#### What needs to be done:
Please print every record exactly as it stands, leaving out the pictures.

Stored data:
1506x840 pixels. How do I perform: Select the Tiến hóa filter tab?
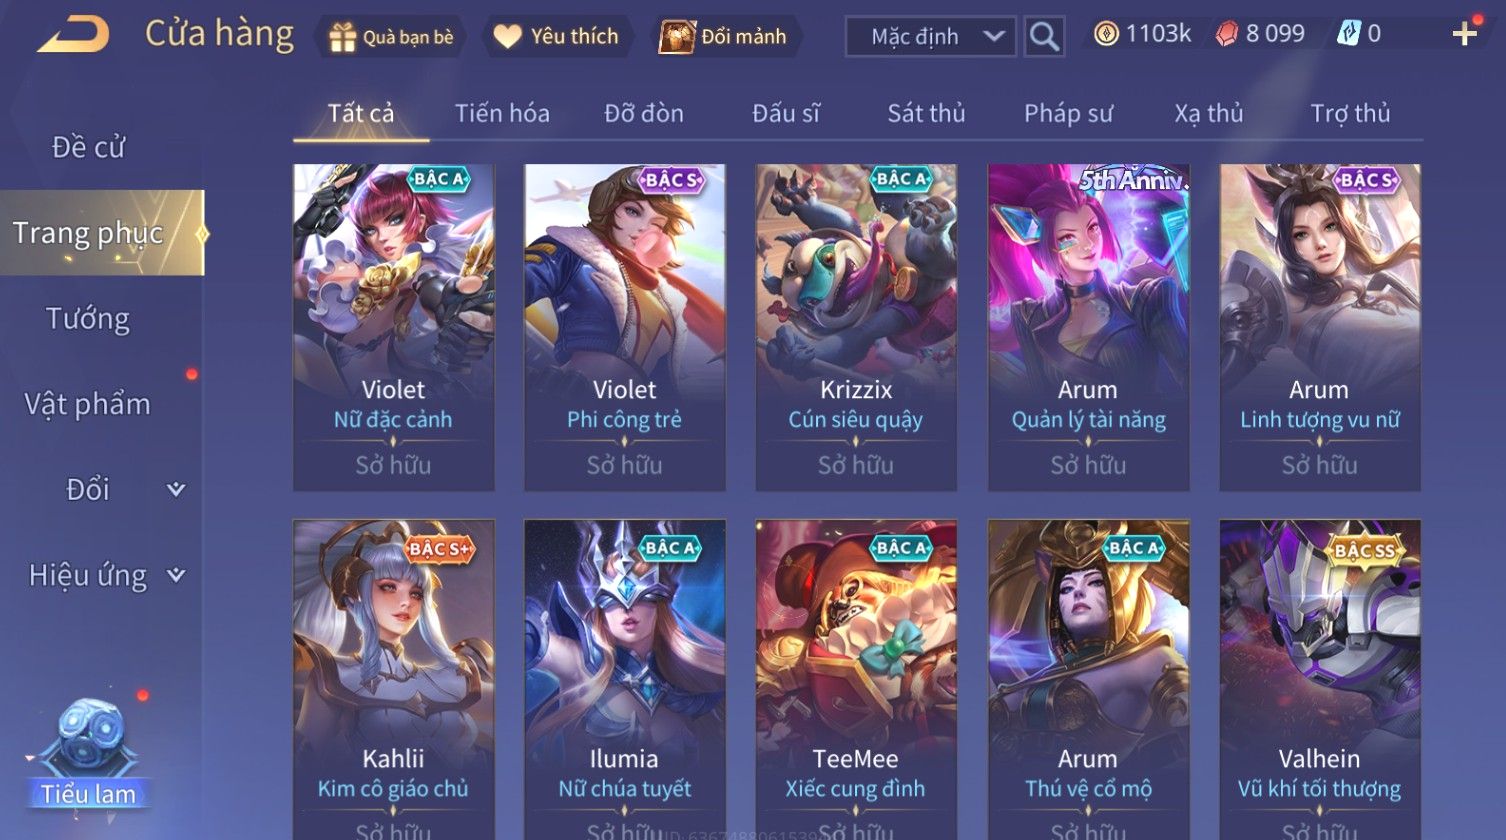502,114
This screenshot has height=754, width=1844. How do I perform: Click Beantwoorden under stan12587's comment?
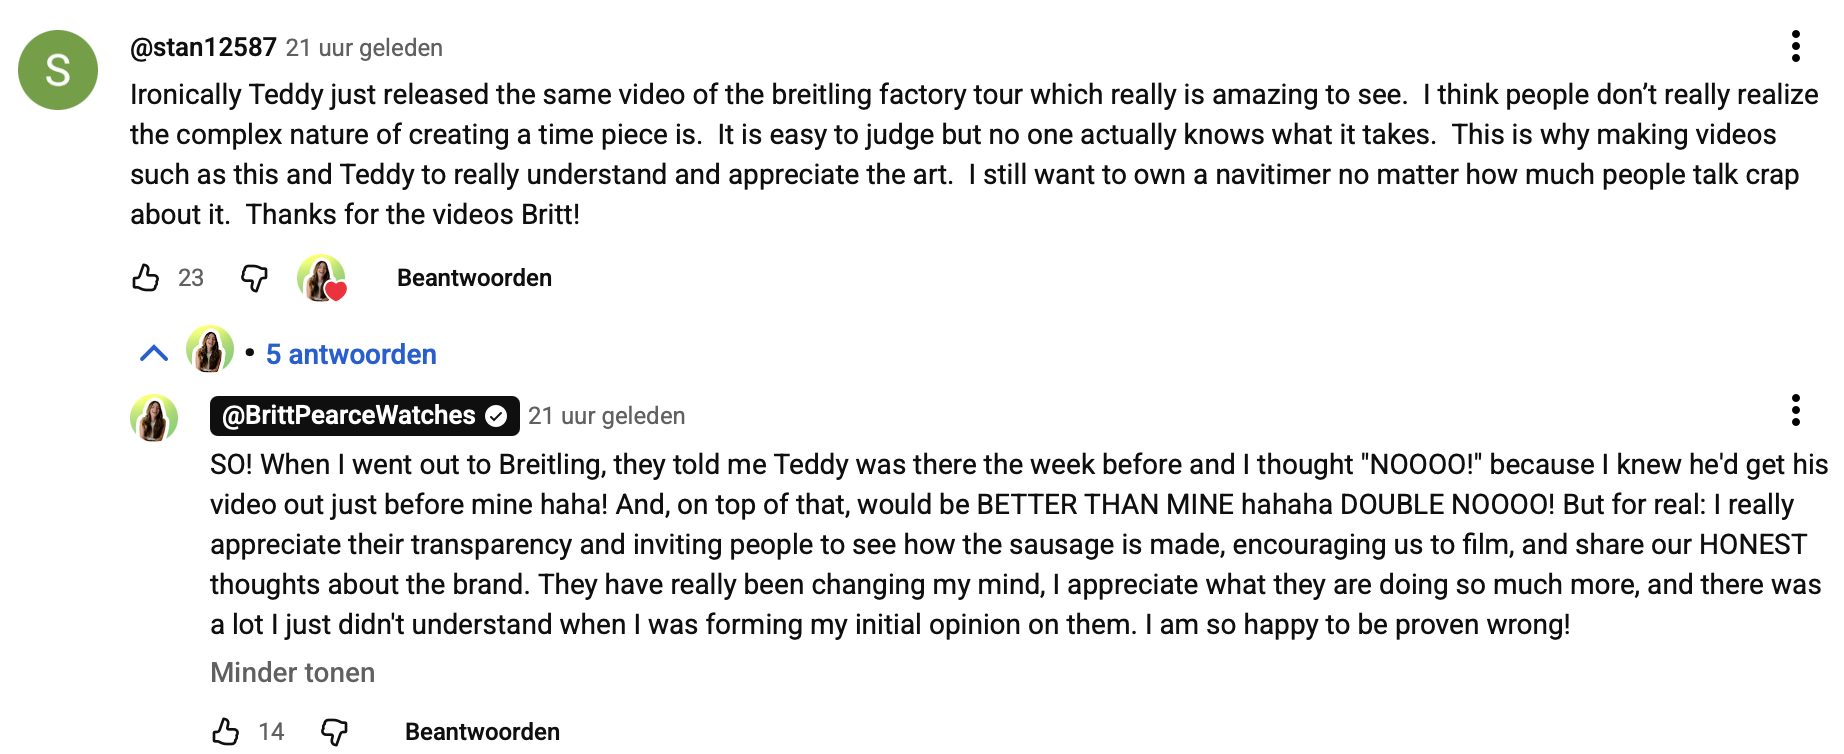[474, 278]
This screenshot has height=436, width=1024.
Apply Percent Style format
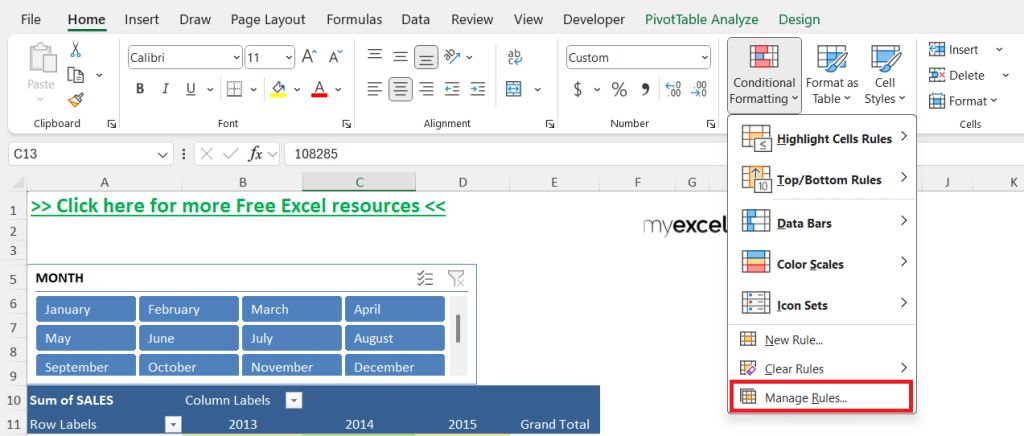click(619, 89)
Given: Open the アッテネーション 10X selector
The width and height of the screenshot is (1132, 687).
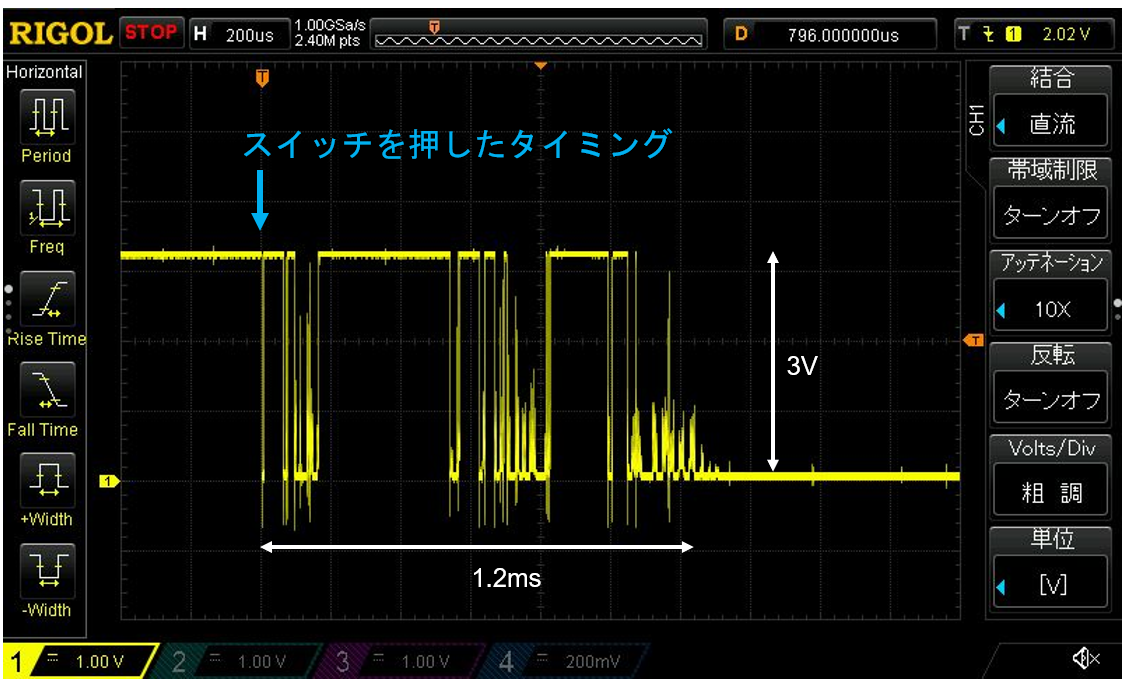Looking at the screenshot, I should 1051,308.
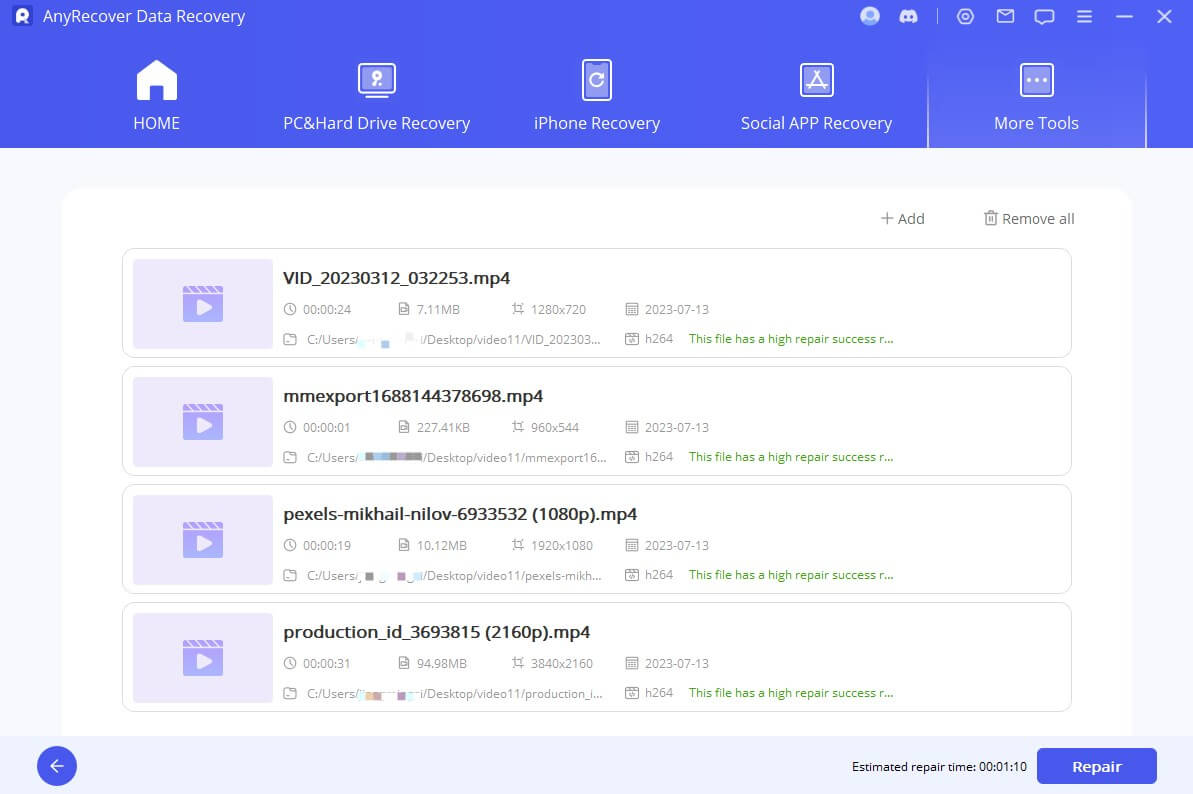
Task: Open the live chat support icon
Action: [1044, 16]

#### Solution for this exercise:
1506x840 pixels. How do I perform: Select the Tiến hóa filter tab?
502,114
This screenshot has height=754, width=1844. How do I perform: Click Beantwoorden under stan12587's comment?
[474, 278]
This screenshot has height=436, width=1024.
Apply Percent Style format
click(619, 89)
Given: Open the アッテネーション 10X selector
The width and height of the screenshot is (1132, 687).
Looking at the screenshot, I should 1051,308.
Task: Open the live chat support icon
Action: [1044, 16]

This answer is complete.